FDA approves Vivus’ Stendra for erectile dysfunction
SILVER SPRING, Md. — The Food and Drug Administration has approved a new drug for treating erectile dysfunction, the agency said Friday.
The FDA announced the approval of Vivus’ Stendra (avanafil).
"This approval expands the available treatment options to men experiencing erectile dysfunction and enables patients, in consultation with their doctor, to choose the most appropriate treatment for their needs," FDA Office of Drug Evaluation III deputy director Victoria Kusiak said.
FDA approves GlaxoSmithKline’s Votrient for soft tissue sarcomas
PHILADELPHIA — The Food and Drug Administration has approved a drug made by GlaxoSmithKline for certain cancer patients.
GSK announced the FDA approval of Votrient (pazopanib) for patients with soft tissue sarcoma who have received prior chemotherapy.
"It is such a great moment to bring forth this treatment option for patients, as it represents one of the few new medical options to be provided to patients with advanced soft tissue sarcoma over the last 30 years," GSK Oncology president Paolo Paoletti said.
Soft tissue sarcomas are a group of rare cancers that affect the mesenchymal cells, which give rise to soft tissues, such as muscles, nerves, fat, blood vessels and others. The incidence of STS was 10,980 in 2011, according to the American Cancer Society.
FDA approves Novartis drug for tumors in patients with rare genetic disease
EAST HANOVER, N.J. — A drug made by Novartis has received approval from the Food and Drug Administration to treat benign kidney tumors related to tuberous sclerosis complex.
The FDA approved Afinitor (everolimus) tablets for treating the tumors, known as renal angiomyolipomas, in adults with TSC who don’t require surgery. The drug already was approved to treat brain tumors known as subependymal giant cell astrocytoma, or SEGA, in patients with TSC.
The tumors occur in up to 80% of people with the disease, which affects between 25,000 and 40,000 people in the United States. TSC, a genetic disorder, can affect various parts of the body and causes disorders, such as skin lesions, seizures, brain swelling, kidney failure, developmental delays and behavioral problems. Onset typically occurs between the ages of 15 and 30 years, and the tumors can grow large enough to cause severe internal bleeding.

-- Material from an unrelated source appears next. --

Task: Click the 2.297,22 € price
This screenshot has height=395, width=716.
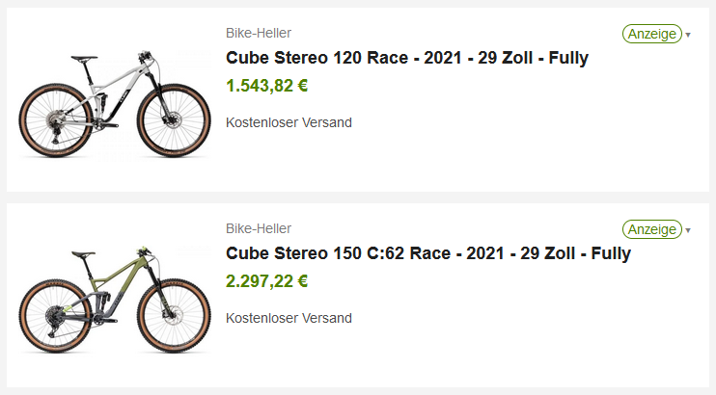Action: point(267,281)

"Renal angiomyolipomas are one of the greatest causes of morbidity and mortality in adult TSC patients and can be one of the most challenging aspects of the disease to treat," Cincinnati Children’s Hospital Medical Center nephrology chairman John Bissler said. "Today marks an important step for the TSC community, as Afinitor is now the only approved medicine to reduce the kidney tumor burden in these patients."